Mercredi 27 mai dernier, l’économiste Thomas Piketty, en esquissant dans la presse son plan économique pour "l’après", en a appelé à une antienne qui lui est chère : la taxation des plus aisés.
Les objectifs qu’il décrit sont globalement les miens : sortir de la mondialisation telle qu’elle est, dangereuse pour l’environnement, génératrice d’inégalité, poreuse aux crises sanitaires.
Je remarque une appréciation plutôt flatteuse de l’action menée par le gouvernement (en tous cas venant de Thomas Piketty).
Les mesures de chômage partiel ont atténué l’impact économique de la crise, « mais dans beaucoup de secteurs, l'activité va redémarrer très doucement.
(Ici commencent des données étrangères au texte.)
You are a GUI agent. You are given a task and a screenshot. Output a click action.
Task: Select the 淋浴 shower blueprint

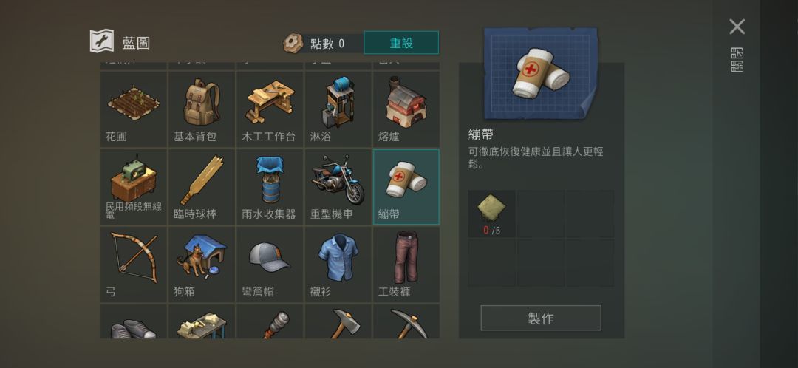[x=338, y=109]
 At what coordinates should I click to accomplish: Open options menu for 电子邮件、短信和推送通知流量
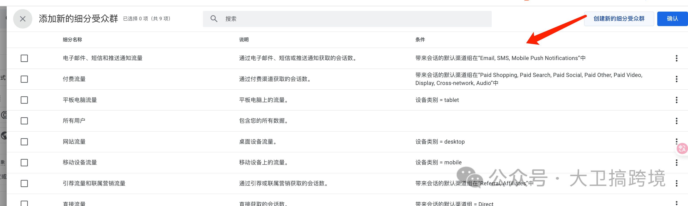pyautogui.click(x=677, y=58)
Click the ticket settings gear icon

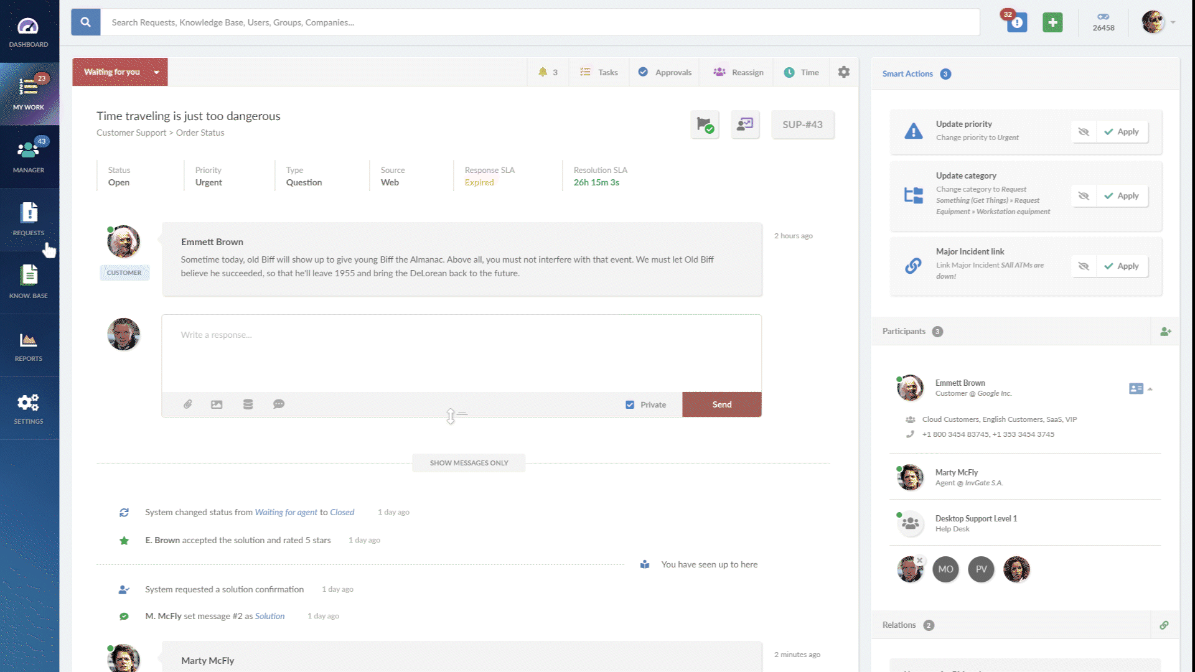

Donc on va avoir besoin de la puissance publique pour aider à limiter cette montée du chômage, à créer des nouveaux emplois ». C’est juste ! De même que c’est une action publique forte qui va permettre de remettre à plat les systèmes d’échange, favoriser les procès de production écologiquement soutenables.
Mais pour Thomas. Piketty, cela tient principalement en une mesure phare : rétablir un impôt sur la fortune (ISF).
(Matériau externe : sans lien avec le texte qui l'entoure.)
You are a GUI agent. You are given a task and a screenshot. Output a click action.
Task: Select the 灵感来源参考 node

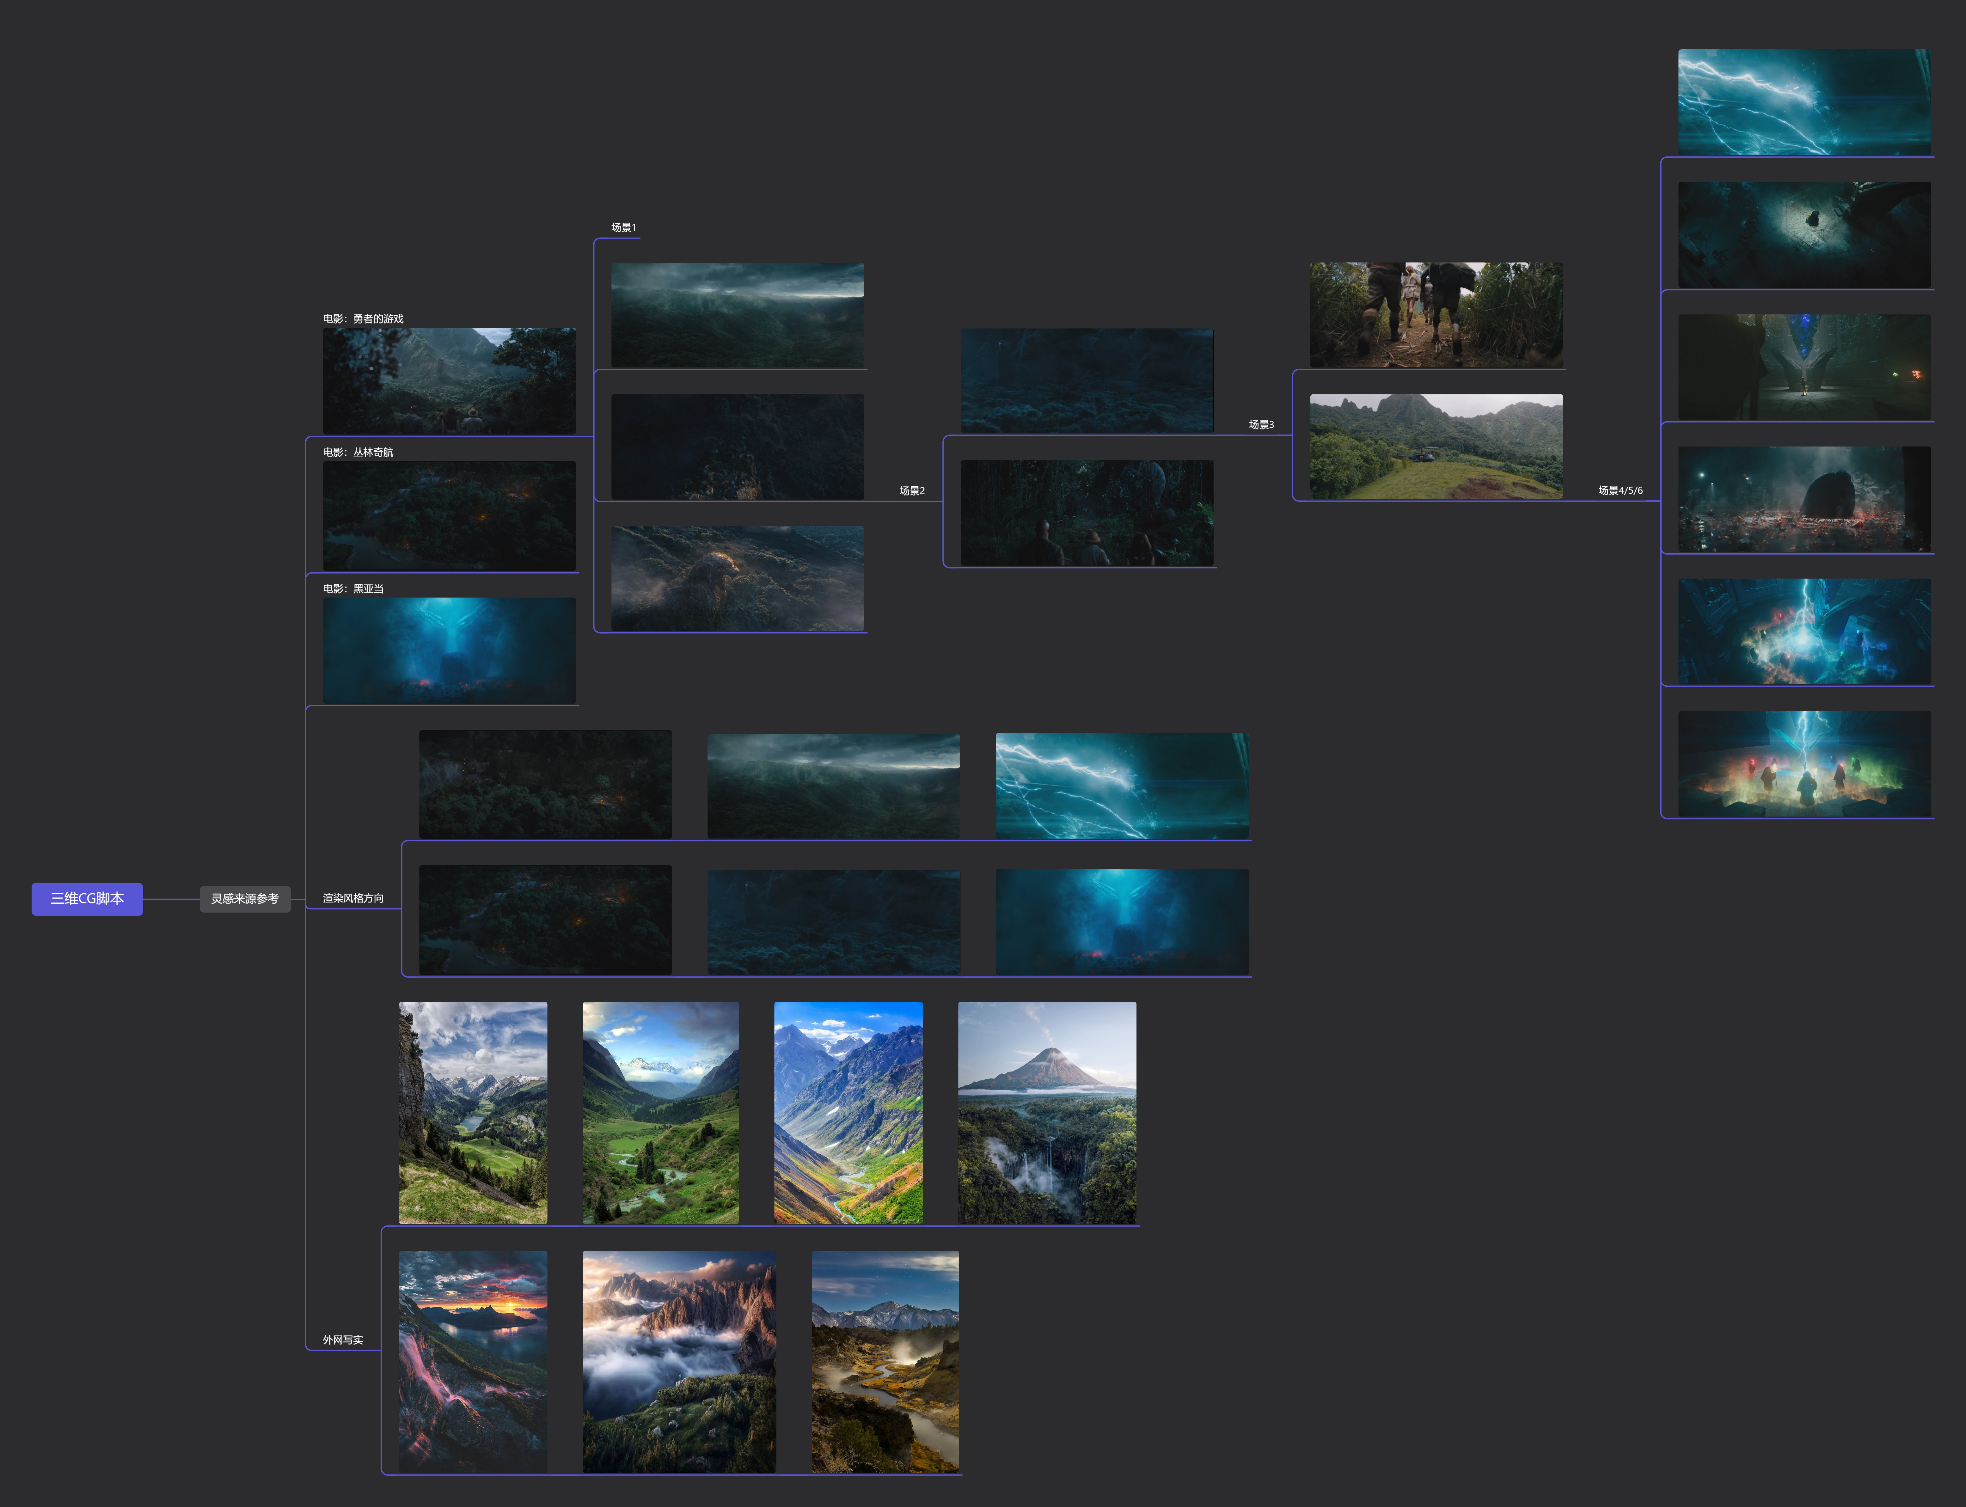[245, 899]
La revendication n’est pas nouvelle : c’est un totem politique.
La suppression de l’ISF est le crime originel du gouvernement (alors même qu’elle figurait en toutes lettres dans le programme présidentiel).
Son grand cadeau aux « riches », alors même que cette mesure, remplacée par l’IFI (impôt sur la fortune immobilière) visait essentiellement à réorienter les placements des plus fortunés vers l’économie productive – par opposition à l’économie de rente matérialisée par la propriété immobilière.
Il n’a jamais été question de renoncer à un impôt sur le patrimoine, mais de faire la différence entre le patrimoine qui produit de la richesse et celui qui ne fait que produire des revenus. Pour résumer, il faut orienter l’épargne vers les achats d’action et donc le financement des entreprises.
Les premiers éléments de bilan de suppression de l’ISF montrent qu’elle a été globalement efficace. Depuis sa suppression, l’industrie embauchait à nouveau : chose inédite depuis seize ans, et qui constitue un bon signal.
Mais un examen plus poussé serait utile. C’est d’ailleurs l’engagement que la majorité avait prise lors du vote de 2017. Une clause de revoyure devait intervenir en 2020 et nous connaissons les circonstances qui l’ont empêchée. Elle est toujours à l’ordre du jour. Elle l’est même d’autant plus que la crise économique qui nous attend impose une utilisation productive optimale de l’épargne des Français.
C’est particulièrement cet objectif qu’il faut suivre.
L’enjeu budgétaire est d’une autre portée. Feu l’ISF rapportait deux milliards d’euro de plus que l’IFI. Sans préjuger des gains empochés grâce à la réorientation de l’épargne, nous sommes loin des 110 milliards déjà apportés à l’économie.
Emmanuel Macron l’avait dit dans son programme, en 2017 : il faut soustraire à l'ISF tout ce qui crée de l'emploi, comme l’immobilier, et taxer une partie de l'épargne dormante, comme les assurances-vie.
Aujourd’hui, l’IFI ne touche pas des biens spéculatifs et improductifs tels que les placements financiers et les liquidités ; ni les yachts, avions privés, automobiles de collections, objets précieux et bien spéculatifs (même s’il ne s’agit pas de taxer l’art dans son ensemble, certains tableaux de collection qui peuvent amener à spéculation). Il peut donc être opportun de faire un vrai bilan de l’IFI et faire en sorte qu’il y ait une réorientation, plutôt que de créer un énième ISF qui découragera l’investissement. Il est sans doute possible de reformater l’IFI de façon à en faire un véritable impôt sur la fortune improductive et donc de remplir totalement l’objectif recherché.
Il y a des trous dans la raquette qu’il convient de combler. Vérifions d’abord, et si possible, faisons avec ce que nous avons.
Guillaume Vuilletet est député du Val d'Oise. Auteur d'un rapport au Premier ministre sur la lutte contre l’habitat indigne (2019); Rapporteur pour la Commission mixte paritaire chargée de proposer un texte sur le projet de loi organique portant modification du statut d'autonomie de la Polynésie française (mai 2019); co-rapporteur de la mission d’information commune sur la préparation d’une nouvelle étape de la décentralisation en faveur du développement des territoires (mai 2018). Vice-pt du groupe d'études "Air et santé : Impact sur la santé de la qualité de l'air intérieur et extérieur", Secrétaire du groupe d'études sur l'Antisémitisme.
Guillaume Vuilletet est co-fondateur et Pt d'honneur du PRé.